6. What makes Jarvis' approach in this area different from traditional consulting models?
Traditional consulting in this space tends to be either highly prescriptive, as in "here's the framework, go implement it," or it's staff augmentation dressed up as consulting. Neither of these solve the problem.
What we're building is different because it's grounded in real delivery. I've built many of these systems before, having managed Hadoop clusters at enterprise scale, built access control solutions from scratch, and led Azure Purview adoption across a major bank. When I walk into a client conversation, I'm not working from a slide deck; I'm drawing on problems I've previously solved. That shapes how we scope engagements, how we build our accelerators, and how we measure success.
We're also staying closely connected to the broader Jarvis ecosystem, including the Data practice and the AI work that Holly Heglin and her team are driving. Platform Engineering doesn't exist in isolation. A well-governed, well-engineered platform is the foundation that makes AI initiatives possible. That integration is a real differentiator.
7. What types of projects or initiatives will this practice focus on?
The scope of this practice is still taking shape. There is a lot of interest out there, and we're hearing about a wide range of potential use cases — from architecture reviews and standing up initial landing zones, to overhauling governance solutions and executing application and data migrations. We're still finding our identity as a practice, and we're deliberately taking the time to explore the landscape before locking in our focus areas.
8. How do you see this practice evolving as organizations continue to adopt new technologies?
Things may get harder before they get easier. With AI emerging across every industry, more companies are trying to leverage the capability without fully appreciating that it's still maturing. While AI can certainly supplement elements of the work, the finer decisions should still be made by qualified people who understand the requirements and their implications. We will need domain experts who can assess the impact of AI on automation, especially as infrastructure as code becomes the gold standard.
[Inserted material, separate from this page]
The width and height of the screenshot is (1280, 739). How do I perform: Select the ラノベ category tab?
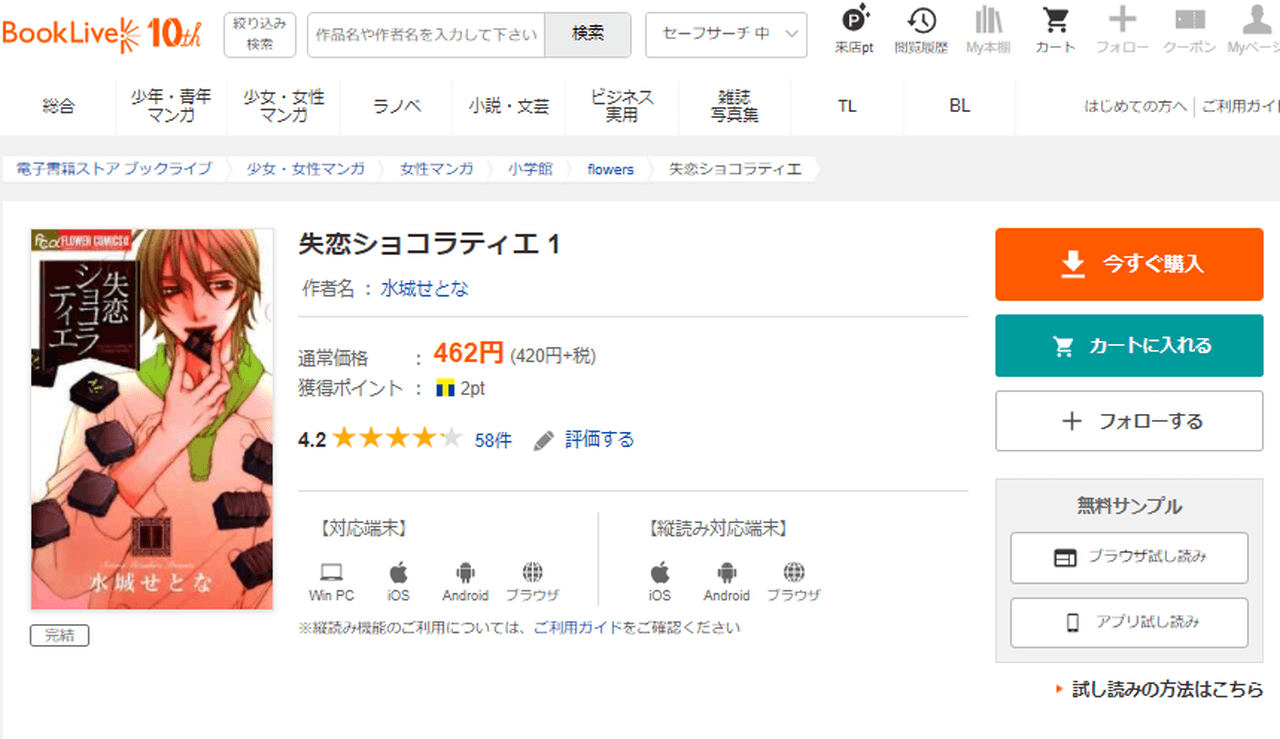[396, 106]
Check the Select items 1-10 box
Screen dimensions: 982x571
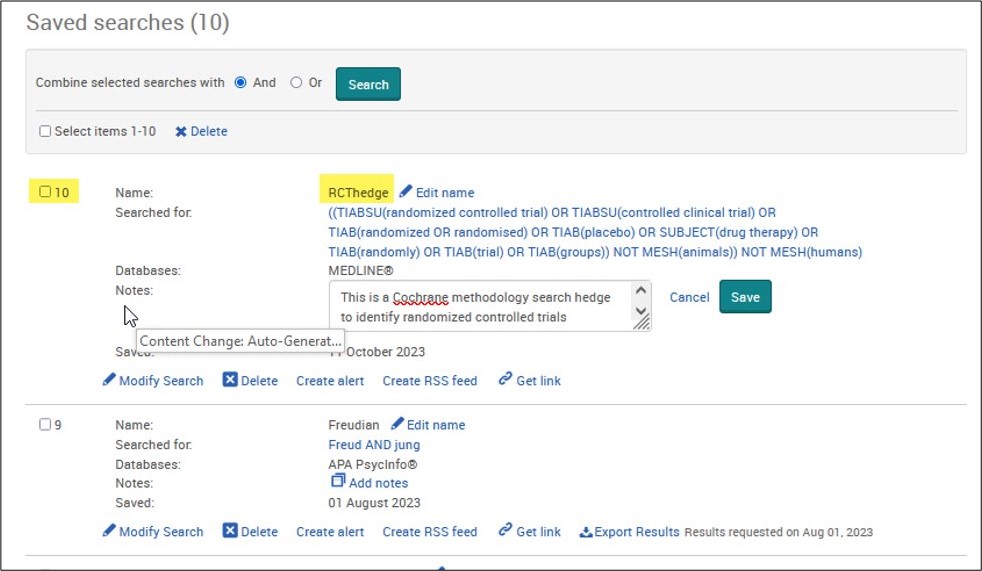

9. What drew you personally to this field, and what keeps you excited about working in it today?
My love for creating/building things was sparked at an early age by LEGOs. I used to spend hours constructing anything my mind could come up with, first following the instructions, then tearing it all down, mixing everything together, and creating something entirely new. When I got into computer science, that same instinct fused with a fascination for automation. When I finally reached the real world and got some experience under my belt, I found I could apply that same creative drive to real world problems. When I got to design my first framework, I knew this was something I wanted to continue to do!
Nikita Islamov is Director of Data & Platform Engineering at Jarvis Consulting Group.